A warning on crosscutting panels! 
Use the splitter or the riving knife at all times! A kickback will occur when the rear edge of the panel comes off the fence at the rear of the blade, rotates and jumps on top of the spinning blade coming directly back at you!:surprise2:

You must have a proper out feed table to support panels and long rips. If you don't have one, build one. It's one of most important safety accessories you have add to your table saw. It will help you in NOT reaching over or behind the spinning blade to "save" a workpiece from falling to the shop floor. :surprise2:

I made a beautiful cross cut sled with adjustable angles on either side of the blade as well as a front fence and I've yet to use it. Pprobably because I haven't had the need. 
Here's the build thread:
http://www.woodworkingtalk.com/f27/table-saw-sled-build-49218/


----------



## Suzanne Queen (Jul 7, 2017)

Thanks! I have the original MJ Splitter on the saw now but I wish it did have a proper riving knife. I will search other posts to see if it make sense to upgrade to the newer dual splitter from MJ.


----------



## Suzanne Queen (Jul 7, 2017)

woodnthings said:


> Use the splitter or the riving knife at all times!


This got me thinking and wondering if my MJ splitter is any less safe than the splitter that was part of the blade-guard assembly that was once part of this unit. 

I looked around that "auction site" and it looks like that complete assembly can be had for $50+ and plenty more for shipping. Not a good deal unless it is very much safer than the MJ splitter. I do realize that the splitter that came with the machine tilted with the blade, so that is one plus for the original equipment.


----------



## woodnthings (Jan 24, 2009)

*The auction site is great!*

Ebay is not a bad word in my vocabulary. I've had great luck in buying stuff there from old hand planes to electric sanders, to truck parts.
This is what you probably had on your saw:









It has a blade guard and splitter combined. I didn't like the blade guard, so I drilled out the rivets, removed the antikick back pawls and plastic guard leaving only the splitter. I then attached my own wood blade guard which I can pivot at any angle over the blade. See it in the photo I posted above.

The splitter does not allow you to make partial depth cut because it's in the way.
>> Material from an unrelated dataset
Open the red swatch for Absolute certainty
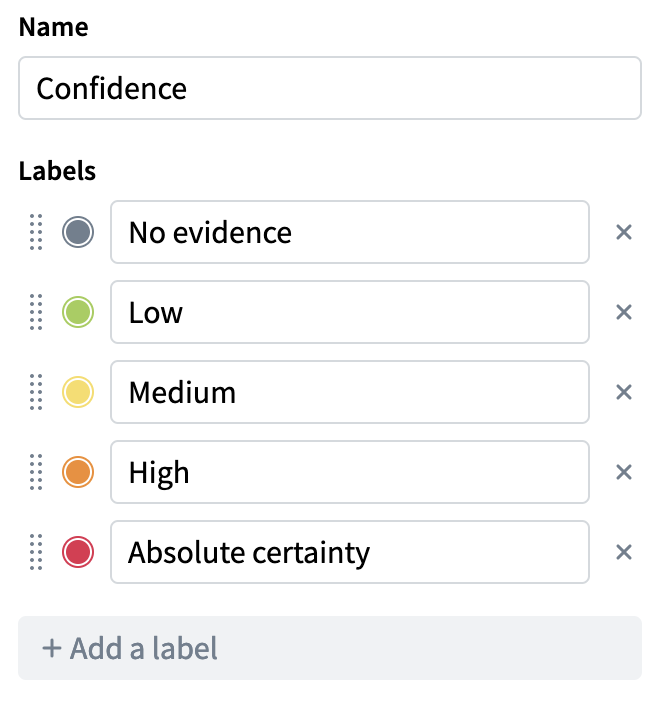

Taking it on and off can be a PITA to get it aligned parallel to the blade again, BUT it's worth it , in my opinion. It will absolutely prevent the rotational type of kickback where the work comes away from the fence at the rear and jumps over on top of the blade! It can't move away from the fence because the splitter retains it. Simple. 

Of course, it also functions as a splitter to keep the kerf open when the wood reacts to internal stresses and closes on the rear of the blade, either jamming it or propelling it up and over back at you.
I didn't have my splitters on for years and then realized how and why they were necessary. Now they do not come off. I have a newer saw where the riving knife snaps in and out quickly, so when I need to make a partial cut I use that saw.

Go for it. :thumbsup:


----------



## ducbsa (Jul 6, 2014)

Can you post a pic of your own wood blade guard?


----------



## woodnthings (Jan 24, 2009)

*Check the photo above*



ducbsa said:


> Can you post a pic of your own wood blade guard?


It's in the photo I posted above.


----------



## ducbsa (Jul 6, 2014)

Thanks, but when I try to enlarge it to see details it is blurry.


----------



## woodnthings (Jan 24, 2009)

*how it's made ...*

It's made of 3 pieces, and some washers and a bolt. The red side pieces are just 1/4" plywood, the center is either 1/4" or 3/16" maybe 1/8"... can't recall. They are a snug fit on the splitter and they can be tightened using the bolt and washer for a "friction" fit.

You are limited to the max cut thickness by the space remaining under the side pieces, but for me that's enough, about 2 1/2" or so. It's more of a reminder to keep your hands away than a protective device. It also deflects a good amount of sawdust off the spinning blade. It is always used with a zero clearance throat plate, another valuable safety accessory to keep narrow strips from sliding into the gap between the blade and the plate and the tendency to retrieve them while the blade is spinning. :surprise2:


----------



## Pirate (Jul 23, 2009)

There are always different ways to make a cut.
I have a Incra mitergauge, as well as a few others. The other day, I realized, it has been in a cabinet for months. I do 90% + cross cuts ( up to about 20" ) on my ras.
small pieces I cut on a small sled on the ts.


----------